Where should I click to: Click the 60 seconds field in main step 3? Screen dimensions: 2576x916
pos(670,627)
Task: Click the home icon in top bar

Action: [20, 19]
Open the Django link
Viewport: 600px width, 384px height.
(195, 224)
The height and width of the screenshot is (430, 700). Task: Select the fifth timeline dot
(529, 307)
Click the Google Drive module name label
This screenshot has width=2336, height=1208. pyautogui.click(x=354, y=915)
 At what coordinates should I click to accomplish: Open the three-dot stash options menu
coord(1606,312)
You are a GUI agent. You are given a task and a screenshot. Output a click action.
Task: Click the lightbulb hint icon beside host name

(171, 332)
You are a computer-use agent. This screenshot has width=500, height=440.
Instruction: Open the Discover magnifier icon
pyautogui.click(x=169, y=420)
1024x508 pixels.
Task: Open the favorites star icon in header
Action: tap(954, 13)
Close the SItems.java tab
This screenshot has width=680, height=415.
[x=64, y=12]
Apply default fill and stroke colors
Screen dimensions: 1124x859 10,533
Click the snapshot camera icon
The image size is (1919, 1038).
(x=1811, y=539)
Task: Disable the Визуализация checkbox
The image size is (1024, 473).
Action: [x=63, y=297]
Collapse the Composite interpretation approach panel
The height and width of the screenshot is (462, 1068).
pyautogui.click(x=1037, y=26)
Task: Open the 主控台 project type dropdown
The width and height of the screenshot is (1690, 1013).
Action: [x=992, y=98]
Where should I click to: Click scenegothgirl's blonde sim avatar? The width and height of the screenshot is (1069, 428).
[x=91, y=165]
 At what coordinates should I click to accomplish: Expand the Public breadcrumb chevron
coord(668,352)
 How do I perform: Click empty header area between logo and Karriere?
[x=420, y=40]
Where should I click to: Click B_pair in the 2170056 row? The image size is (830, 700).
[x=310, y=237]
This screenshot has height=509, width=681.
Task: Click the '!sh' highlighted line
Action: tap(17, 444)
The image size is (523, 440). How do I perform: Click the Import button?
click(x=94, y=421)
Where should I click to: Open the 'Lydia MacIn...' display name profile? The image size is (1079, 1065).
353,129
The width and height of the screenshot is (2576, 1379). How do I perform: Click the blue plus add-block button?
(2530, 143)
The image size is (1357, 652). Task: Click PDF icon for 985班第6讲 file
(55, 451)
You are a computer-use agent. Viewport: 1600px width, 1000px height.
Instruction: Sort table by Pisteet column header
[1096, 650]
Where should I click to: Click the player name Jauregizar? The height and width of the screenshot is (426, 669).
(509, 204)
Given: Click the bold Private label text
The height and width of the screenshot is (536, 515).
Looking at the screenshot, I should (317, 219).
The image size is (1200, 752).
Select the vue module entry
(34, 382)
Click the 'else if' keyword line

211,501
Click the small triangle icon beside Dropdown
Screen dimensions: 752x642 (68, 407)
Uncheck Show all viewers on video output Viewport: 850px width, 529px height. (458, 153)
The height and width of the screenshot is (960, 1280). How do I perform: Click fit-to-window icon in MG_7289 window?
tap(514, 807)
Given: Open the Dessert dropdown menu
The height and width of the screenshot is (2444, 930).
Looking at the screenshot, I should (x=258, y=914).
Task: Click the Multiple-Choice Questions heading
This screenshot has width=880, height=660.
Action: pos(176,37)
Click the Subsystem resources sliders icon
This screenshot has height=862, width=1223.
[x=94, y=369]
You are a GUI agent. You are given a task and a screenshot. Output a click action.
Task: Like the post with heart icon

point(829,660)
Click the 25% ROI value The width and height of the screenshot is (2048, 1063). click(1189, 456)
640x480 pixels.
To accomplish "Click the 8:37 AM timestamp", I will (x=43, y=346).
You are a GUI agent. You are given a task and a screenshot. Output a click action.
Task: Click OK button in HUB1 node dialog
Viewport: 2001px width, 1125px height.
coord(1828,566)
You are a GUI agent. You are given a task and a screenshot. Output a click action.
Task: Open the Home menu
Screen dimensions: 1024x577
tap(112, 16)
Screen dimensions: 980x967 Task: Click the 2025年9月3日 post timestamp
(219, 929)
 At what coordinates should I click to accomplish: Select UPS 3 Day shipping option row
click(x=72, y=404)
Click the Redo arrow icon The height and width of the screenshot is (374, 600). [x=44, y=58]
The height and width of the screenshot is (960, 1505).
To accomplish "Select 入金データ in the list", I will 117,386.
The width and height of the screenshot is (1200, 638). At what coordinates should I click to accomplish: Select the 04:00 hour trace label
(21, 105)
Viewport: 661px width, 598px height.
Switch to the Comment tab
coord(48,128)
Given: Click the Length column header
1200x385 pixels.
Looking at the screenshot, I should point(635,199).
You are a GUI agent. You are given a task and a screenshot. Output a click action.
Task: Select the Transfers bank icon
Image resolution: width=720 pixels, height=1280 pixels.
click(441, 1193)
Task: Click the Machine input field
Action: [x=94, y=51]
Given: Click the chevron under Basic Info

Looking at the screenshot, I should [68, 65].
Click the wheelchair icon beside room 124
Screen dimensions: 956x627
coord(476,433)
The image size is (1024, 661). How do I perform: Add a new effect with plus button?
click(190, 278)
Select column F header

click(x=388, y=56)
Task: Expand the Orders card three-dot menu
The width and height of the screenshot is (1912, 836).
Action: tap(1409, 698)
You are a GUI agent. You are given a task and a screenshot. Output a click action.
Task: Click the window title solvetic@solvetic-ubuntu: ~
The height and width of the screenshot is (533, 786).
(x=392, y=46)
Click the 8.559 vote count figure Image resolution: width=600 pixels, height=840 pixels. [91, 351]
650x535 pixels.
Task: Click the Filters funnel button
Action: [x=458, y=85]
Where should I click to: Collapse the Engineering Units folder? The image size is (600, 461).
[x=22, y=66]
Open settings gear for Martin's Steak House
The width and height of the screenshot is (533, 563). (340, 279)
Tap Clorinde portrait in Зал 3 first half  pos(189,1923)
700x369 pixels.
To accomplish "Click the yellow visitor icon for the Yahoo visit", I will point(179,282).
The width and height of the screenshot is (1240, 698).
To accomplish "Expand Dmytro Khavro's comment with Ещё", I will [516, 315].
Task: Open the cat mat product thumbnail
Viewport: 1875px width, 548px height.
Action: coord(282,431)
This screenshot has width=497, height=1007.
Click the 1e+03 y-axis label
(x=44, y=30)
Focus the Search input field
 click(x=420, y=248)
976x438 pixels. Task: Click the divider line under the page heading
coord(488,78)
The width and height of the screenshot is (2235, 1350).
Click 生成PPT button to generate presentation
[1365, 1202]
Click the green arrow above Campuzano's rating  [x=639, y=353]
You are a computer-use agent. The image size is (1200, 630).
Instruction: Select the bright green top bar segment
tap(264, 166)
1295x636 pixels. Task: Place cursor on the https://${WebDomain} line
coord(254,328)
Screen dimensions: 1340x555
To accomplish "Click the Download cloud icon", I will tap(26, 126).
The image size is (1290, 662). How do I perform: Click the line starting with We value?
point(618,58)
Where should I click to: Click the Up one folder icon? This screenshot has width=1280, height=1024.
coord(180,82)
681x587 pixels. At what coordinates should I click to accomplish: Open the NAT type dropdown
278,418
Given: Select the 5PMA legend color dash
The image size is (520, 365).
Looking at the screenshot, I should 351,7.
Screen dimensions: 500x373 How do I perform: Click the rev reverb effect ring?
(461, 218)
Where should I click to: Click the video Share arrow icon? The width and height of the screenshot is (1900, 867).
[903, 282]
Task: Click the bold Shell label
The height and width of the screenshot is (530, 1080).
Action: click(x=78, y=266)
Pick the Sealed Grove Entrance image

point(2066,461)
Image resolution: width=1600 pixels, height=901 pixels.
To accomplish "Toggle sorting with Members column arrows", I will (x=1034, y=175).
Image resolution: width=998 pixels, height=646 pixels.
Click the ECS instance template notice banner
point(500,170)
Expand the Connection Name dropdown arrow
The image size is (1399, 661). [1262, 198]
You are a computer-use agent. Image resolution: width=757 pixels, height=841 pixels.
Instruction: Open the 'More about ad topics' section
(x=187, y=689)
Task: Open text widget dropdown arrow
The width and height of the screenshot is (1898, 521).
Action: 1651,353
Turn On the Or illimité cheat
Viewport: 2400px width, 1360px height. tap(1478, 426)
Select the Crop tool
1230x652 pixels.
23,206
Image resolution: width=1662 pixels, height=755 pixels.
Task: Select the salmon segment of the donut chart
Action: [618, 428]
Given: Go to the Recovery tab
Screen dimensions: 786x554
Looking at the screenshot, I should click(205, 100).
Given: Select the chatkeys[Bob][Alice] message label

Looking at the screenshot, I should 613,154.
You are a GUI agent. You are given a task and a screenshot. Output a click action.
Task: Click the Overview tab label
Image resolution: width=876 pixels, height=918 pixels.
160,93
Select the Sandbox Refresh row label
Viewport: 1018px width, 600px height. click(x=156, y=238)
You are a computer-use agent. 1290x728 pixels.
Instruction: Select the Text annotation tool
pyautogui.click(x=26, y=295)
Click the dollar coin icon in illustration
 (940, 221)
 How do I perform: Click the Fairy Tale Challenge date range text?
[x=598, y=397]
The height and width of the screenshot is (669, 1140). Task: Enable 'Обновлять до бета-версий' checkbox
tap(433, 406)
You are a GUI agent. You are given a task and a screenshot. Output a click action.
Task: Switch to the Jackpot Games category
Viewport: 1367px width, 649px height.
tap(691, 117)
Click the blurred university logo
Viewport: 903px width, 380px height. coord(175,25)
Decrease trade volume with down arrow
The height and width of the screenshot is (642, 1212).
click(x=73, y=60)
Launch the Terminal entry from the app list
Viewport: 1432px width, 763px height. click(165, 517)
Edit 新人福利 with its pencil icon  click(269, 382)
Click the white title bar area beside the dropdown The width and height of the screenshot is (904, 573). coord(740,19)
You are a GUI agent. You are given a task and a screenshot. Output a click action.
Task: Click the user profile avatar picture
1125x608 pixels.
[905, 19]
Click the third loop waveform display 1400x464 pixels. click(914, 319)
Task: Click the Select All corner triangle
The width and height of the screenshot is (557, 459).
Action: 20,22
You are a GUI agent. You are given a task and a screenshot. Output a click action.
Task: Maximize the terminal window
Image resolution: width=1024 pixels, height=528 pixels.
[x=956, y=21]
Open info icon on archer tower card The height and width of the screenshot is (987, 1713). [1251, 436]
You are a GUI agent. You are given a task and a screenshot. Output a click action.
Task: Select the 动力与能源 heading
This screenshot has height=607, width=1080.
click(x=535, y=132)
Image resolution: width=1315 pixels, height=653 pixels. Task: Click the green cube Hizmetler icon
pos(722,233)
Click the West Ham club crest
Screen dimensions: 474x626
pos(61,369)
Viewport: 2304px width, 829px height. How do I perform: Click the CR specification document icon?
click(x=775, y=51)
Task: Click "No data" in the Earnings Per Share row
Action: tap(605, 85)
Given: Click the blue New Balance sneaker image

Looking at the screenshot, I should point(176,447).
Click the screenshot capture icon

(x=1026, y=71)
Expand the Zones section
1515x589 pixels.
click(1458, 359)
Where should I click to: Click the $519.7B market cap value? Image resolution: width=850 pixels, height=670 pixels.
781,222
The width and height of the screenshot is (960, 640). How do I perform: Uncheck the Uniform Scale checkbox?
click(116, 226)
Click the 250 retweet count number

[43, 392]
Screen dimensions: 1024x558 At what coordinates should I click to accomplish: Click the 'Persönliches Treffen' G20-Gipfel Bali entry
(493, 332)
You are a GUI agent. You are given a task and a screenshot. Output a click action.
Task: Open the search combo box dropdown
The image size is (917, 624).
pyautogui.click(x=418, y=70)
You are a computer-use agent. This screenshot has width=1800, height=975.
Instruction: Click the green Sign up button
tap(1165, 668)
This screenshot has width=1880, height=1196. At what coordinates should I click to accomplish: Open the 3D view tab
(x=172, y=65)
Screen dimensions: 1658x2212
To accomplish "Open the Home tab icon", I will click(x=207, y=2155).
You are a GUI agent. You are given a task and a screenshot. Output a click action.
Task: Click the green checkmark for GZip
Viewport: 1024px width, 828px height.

————

(Exercise objective)
In the material above, find every line that has the string "will" and pull those lines out.

(Solution for this problem)
To accomplish "Click the 8:37 AM timestamp", I will (x=43, y=346).
To accomplish "Select 入金データ in the list", I will 117,386.
To accomplish "Click the yellow visitor icon for the Yahoo visit", I will point(179,282).
To accomplish "Expand Dmytro Khavro's comment with Ещё", I will [516, 315].
To accomplish "Click the Download cloud icon", I will tap(26, 126).
To accomplish "Toggle sorting with Members column arrows", I will (x=1034, y=175).
To accomplish "Open the Home tab icon", I will click(x=207, y=2155).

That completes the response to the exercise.